Last week I took a stroll through the single-player campaign of Red Dead Redemption's upcoming Hallowe'en-themed DLC pack, Undead Nightmare. It's a rather funky, flesh-eating take on John Marston's world, but that's not the end of the story. This expansion also contains some new ways to play multiplayer online, with two additional modes – Undead Overrun, and Land Grab.
I'll focus on Undead Overrun first, because it was the mode that I spent quite a lot of time on, and it's hellishly addictive. Carrying over the zombie theme of the single-player story, this is a co-operative mode where you and up to three friends have to survive waves of undead enemies. The action takes place on one of several new multiplayer areas, each featuring a creepy graveyard to hold yourself down in.
Before you start an Overrun game, your crew has the opportunity to select a specific weapons loadout tailored to different styles of play. Between the Ravager, Long Shot, Overkill and Mauler loadouts, you get a variety of shotguns, pistols, rifles and throwing weapons. Now, it's important to ensure that you find the one that's best for you, and for your friends to use different ones too, because you're going to need to support each other's drawbacks in artillery to succeed in this mode.
The Ravager loadout is great for close-range combat thanks to the Mauser Pistol, Sawed-off Shotgun and Dynamite, but is pants for long-range – which is obviously where Long Shot comes in with its Double-Barrelled Shotgun, High Power Pistol and Bolt Action Rifle. Overkill gives you a bunch of meaty weapons, like the Pump-action Shotgun and Double-action Revolver, but are slow at times so you will need the help of someone with a Mauler loadout – Semi-auto Shotgun, Henry Repeater and LeMat Revolver.
Once you've gone and settled on a selection of weapons, the fun really starts. A sweeping camera passes through the graveyard of your imminent death, along with a Vincent Price-esque voiceover that tells you with an eery cackle that you won't survive for very long. Thanks a lot for the vote of confidence, pal. You don't have a lot of time to complain about that though, as you get about five seconds to form a defensive strategy with your friends before enemies start crawling out of the ground, Thriller-style.

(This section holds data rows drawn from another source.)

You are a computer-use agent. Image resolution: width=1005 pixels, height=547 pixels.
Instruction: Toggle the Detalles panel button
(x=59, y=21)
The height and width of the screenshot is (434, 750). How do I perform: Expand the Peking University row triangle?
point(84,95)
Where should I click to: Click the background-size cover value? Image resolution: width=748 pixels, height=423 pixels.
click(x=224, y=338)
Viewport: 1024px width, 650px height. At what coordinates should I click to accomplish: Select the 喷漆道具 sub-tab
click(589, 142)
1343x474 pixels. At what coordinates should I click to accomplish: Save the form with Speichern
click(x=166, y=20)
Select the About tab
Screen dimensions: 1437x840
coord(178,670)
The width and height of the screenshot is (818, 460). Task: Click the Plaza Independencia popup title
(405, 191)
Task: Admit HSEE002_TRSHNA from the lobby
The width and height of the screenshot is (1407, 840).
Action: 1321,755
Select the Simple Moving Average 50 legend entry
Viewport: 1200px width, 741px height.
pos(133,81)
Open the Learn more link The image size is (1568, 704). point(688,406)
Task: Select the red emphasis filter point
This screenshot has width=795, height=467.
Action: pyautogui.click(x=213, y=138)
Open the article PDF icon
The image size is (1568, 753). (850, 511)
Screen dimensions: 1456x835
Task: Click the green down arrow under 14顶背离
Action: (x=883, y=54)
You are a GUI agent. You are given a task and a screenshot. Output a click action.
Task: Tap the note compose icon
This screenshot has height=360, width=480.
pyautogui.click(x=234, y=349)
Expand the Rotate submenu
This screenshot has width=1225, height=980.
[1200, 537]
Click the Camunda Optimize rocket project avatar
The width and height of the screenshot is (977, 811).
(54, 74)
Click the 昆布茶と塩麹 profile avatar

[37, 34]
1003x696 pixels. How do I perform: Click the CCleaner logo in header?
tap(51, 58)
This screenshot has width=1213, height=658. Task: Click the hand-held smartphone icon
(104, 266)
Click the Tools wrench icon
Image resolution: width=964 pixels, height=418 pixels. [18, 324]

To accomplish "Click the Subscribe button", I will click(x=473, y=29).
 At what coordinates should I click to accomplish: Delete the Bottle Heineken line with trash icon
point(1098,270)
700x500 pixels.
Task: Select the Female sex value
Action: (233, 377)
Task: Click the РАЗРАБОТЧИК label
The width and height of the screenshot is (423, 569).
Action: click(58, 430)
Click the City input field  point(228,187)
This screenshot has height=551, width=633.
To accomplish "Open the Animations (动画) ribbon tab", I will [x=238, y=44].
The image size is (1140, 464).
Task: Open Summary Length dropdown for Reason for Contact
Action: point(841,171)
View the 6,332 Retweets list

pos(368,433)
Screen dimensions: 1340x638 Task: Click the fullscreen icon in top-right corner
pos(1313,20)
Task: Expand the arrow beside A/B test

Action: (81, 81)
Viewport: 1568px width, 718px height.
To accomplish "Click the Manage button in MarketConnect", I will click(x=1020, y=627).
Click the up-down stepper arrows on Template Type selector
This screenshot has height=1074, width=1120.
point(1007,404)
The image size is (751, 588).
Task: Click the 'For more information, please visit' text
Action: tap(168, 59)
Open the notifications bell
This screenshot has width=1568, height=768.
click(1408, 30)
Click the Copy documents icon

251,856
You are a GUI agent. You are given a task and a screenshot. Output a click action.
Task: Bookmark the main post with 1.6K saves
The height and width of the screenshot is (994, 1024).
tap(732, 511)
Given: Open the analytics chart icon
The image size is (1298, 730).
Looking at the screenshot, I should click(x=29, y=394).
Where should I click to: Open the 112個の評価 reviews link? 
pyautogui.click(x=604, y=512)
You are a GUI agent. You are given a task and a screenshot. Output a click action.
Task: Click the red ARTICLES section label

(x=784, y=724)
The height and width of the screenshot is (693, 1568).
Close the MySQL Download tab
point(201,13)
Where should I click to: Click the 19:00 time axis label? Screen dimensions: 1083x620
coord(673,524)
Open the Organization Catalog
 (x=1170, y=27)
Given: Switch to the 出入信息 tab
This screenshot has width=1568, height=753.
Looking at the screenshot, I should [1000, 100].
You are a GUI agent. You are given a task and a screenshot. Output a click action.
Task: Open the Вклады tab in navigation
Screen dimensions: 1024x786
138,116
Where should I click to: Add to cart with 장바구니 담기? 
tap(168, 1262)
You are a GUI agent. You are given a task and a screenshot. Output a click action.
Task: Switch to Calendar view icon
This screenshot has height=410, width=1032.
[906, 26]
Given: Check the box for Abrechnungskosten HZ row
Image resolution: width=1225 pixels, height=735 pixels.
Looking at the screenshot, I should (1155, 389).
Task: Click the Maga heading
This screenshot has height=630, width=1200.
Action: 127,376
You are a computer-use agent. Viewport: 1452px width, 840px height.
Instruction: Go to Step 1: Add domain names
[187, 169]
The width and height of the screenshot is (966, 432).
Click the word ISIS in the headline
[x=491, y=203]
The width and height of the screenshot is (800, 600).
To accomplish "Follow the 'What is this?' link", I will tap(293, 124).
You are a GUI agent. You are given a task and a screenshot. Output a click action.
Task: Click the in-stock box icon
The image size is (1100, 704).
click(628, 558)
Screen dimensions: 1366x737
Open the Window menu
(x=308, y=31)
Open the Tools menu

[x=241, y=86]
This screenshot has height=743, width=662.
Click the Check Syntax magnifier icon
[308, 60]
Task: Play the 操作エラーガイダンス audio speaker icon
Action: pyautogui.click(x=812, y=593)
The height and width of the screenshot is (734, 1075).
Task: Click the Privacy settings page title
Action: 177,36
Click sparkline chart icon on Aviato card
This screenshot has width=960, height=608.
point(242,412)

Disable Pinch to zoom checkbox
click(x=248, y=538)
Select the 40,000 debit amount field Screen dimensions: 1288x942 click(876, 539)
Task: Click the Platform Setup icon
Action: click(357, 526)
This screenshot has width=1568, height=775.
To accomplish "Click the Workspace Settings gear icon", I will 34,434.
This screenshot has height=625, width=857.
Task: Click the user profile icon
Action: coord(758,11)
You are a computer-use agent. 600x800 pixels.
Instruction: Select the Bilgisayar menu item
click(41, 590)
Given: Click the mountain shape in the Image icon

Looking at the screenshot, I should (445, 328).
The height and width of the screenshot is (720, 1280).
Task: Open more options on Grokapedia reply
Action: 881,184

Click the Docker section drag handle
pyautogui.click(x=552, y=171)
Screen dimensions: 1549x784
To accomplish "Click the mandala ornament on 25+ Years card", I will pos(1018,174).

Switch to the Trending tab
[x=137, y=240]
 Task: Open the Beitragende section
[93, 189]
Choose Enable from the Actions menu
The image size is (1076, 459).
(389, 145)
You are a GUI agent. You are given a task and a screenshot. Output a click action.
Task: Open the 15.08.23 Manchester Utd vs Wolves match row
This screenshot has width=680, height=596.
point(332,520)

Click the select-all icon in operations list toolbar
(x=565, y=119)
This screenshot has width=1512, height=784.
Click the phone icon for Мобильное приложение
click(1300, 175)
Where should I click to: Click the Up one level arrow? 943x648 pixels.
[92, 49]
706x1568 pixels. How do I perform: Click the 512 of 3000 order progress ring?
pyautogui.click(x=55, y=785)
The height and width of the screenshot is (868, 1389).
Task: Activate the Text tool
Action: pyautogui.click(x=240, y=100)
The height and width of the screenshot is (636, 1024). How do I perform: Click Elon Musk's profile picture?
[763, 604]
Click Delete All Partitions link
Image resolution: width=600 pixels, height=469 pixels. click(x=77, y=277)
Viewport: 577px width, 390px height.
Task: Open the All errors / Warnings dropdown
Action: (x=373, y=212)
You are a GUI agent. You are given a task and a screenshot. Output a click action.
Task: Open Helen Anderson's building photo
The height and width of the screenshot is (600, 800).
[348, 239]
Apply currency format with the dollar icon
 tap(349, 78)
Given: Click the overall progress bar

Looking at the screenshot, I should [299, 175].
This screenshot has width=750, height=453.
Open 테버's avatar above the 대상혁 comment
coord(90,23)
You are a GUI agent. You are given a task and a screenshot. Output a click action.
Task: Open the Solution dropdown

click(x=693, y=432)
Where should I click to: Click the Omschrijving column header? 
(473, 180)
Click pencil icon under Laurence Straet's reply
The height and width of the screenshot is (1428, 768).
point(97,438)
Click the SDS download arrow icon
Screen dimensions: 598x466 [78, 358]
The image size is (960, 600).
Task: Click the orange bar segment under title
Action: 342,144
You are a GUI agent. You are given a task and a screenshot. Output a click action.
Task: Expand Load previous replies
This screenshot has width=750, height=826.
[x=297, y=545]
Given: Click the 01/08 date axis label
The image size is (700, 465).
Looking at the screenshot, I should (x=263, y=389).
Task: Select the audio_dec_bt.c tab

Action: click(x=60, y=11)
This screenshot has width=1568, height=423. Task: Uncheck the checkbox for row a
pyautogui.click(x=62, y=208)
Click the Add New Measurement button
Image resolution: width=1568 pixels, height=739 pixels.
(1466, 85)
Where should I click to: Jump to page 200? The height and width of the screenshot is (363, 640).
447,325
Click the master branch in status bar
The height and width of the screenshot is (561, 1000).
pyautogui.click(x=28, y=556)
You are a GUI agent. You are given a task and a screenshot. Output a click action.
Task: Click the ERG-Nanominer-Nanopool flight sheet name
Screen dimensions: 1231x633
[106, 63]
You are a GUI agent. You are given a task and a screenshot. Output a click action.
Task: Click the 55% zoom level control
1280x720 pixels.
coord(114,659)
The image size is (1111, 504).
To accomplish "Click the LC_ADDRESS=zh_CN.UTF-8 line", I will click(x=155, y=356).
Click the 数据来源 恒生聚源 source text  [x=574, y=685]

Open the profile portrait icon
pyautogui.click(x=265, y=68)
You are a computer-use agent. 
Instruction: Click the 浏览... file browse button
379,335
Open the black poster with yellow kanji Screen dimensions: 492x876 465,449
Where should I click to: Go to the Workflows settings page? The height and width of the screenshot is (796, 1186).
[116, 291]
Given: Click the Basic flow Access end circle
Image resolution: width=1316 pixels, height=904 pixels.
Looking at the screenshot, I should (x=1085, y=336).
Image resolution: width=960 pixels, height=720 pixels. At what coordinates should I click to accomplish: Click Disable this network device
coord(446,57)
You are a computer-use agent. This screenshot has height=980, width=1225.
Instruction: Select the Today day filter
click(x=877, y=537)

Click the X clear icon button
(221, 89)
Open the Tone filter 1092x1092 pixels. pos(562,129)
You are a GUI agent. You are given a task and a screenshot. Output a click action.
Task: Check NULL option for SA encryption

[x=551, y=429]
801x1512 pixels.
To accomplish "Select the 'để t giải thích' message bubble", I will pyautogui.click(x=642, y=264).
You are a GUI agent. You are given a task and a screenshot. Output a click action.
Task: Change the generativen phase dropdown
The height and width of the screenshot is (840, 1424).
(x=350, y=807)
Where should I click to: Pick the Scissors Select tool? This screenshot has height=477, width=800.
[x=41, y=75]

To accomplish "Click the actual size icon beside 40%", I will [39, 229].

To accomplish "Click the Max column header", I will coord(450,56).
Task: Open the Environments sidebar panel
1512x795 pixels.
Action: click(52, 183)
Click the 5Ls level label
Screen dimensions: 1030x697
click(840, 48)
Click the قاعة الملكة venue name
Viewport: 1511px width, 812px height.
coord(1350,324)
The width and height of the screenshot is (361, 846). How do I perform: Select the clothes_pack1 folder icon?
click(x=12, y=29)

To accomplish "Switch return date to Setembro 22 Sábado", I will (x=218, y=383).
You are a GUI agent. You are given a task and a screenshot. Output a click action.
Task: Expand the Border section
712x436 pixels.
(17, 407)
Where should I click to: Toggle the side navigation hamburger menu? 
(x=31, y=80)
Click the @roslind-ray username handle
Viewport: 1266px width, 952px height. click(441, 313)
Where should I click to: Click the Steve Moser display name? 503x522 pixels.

There are two factors to consider in an Undead Overrun game. Survival (obviously) and time. Your team is given a certain amount of time to fight back the undead, and if that runs out, you enter Sudden Death, where you won't be able to revive your fallen friends and most attacks from the zombie horde will send you on your knees.
Besides that, you just have to ensure you have each other's backs, which is a lot harder than it sounds as greater numbers of the undead will come with each wave, and with all kinds of different variations too. I mentioned
in my single-player preview that there are four kinds of zombie to fight in
Undead Nightmare – Bolters, Retchers and Bruisers all start appearing to kick your fleshy butt if you're silly enough to even think about venturing beyond Wave 5.
Taking a strategy to camp in a single spot for the entire match won't work – primarily because zombies work in such mysterious ways, that you'll see a shuffling flesh-eating chap scurry in front of you one moment, disappear as your attention shifts focused to a fat vomit-belching man to your left (always a higher priority I find) and then come back at you from behind when you're not looking. Communication is vital, but so is the one element of Overrun that works as your saviour – coffins.